Rhabdomyolysis in seizures can result by causing a fall, which leads to muscle trauma and fractures. Muscle forces generated during tonic-clonic seizures alone can also cause severe muscle injury.  The risk of renal failure increases with co-morbid conditions such as sepsis, dehydration, and acidosis.  The diagnosis is usually straightforward with typical clinical and biochemical features. Rhabdomyolysis occurs frequently but is usually asymptomatic. However, in more serious cases, severe electrolyte disorders and acute renal failure may occur, leading to life-threatening situations.
The raised creatine kinase level is the most sensitive laboratory finding for rhabdomyolysis.  CPK elevations are frequently classified as mild, moderate, or severe. These classifications roughly correspond to less than 10 times the upper limit of normal (or 2,000 IU/L), 10 to 50 times the upper limit of normal (or 2,000 to 10,000 IU/L), and greater than 50 times the upper limit of normal (or greater than 10,000 IU/L), respectively. The risk of renal failure increases above 5,000 to 6,000 IU/L.  In our patient, typical clinical features and raised creatine kinase strongly suggested the diagnosis of rhabdomyolysis.

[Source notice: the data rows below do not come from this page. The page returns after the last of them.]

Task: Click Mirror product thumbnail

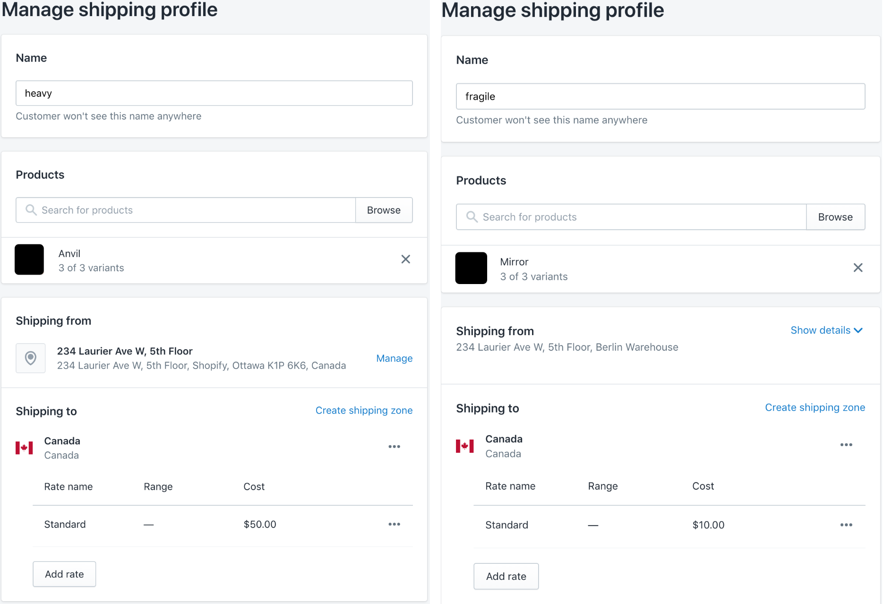Action: (471, 268)
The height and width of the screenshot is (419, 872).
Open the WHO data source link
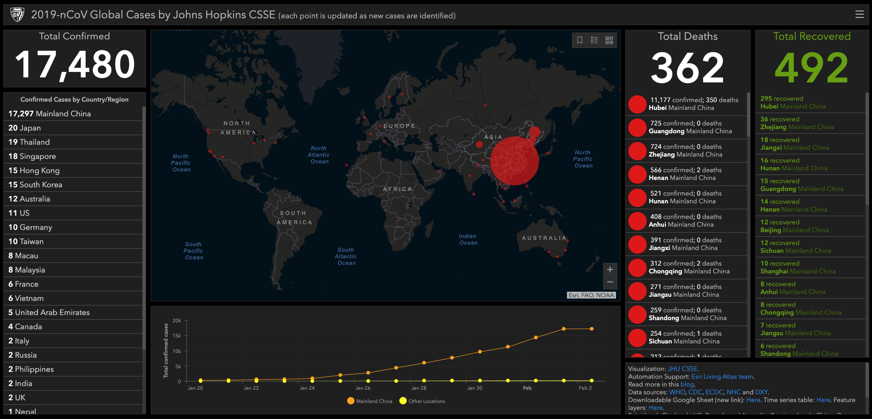click(x=677, y=392)
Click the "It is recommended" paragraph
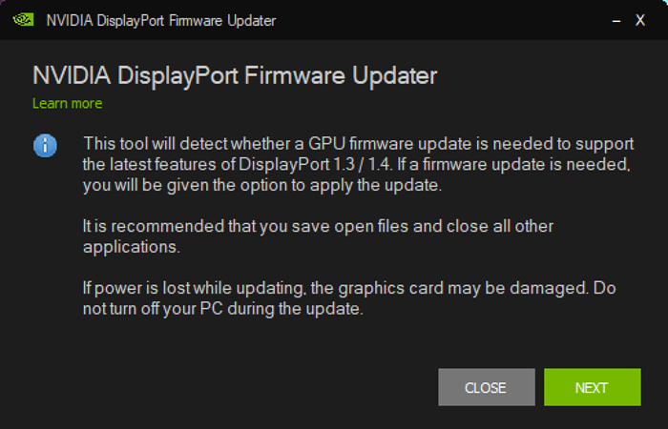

The striking feature of this case was the development of acute renal failure after a seizure with no evidence of direct trauma. The causes of the renal injury include direct nephrotoxicity of ferrihemate produced by the dissociation of myoglobin at pH 5.6 or less, tubular obstruction due to protein, uric acid crystals and precipitates of myoglobin, and reduction in renal blood flow as a result of renal vasoconstriction. , The major mechanism of renal tubular damage in rhabdomyolysis is the mitochondrial free radical production which induces lipid peroxidation.  Other causes of rhabdomyolysis, such as drugs, inflammatory myopathy and hereditary metabolic myopathies, were excluded by detailed history, clinical, and biochemical examinations. Gupta, et al. reported a case of a 30-year-old male, who presented with acute renal failure resulting from rhabdomyolysis after a seizure.  He recovered completely with optimum rehydration, hemodialysis, and forced alkaline diuresis.
In conclusion, our report highlights the importance of considering rhabdomyolysis in a patient with unexplained acute renal failure following a seizure. A high index of suspicion of rhabdomyolysis is necessary for early diagnosis. Early recognition provides the opportunity to prevent the risk of acute renal failure by optimum rehydration and forced alkaline diuresis.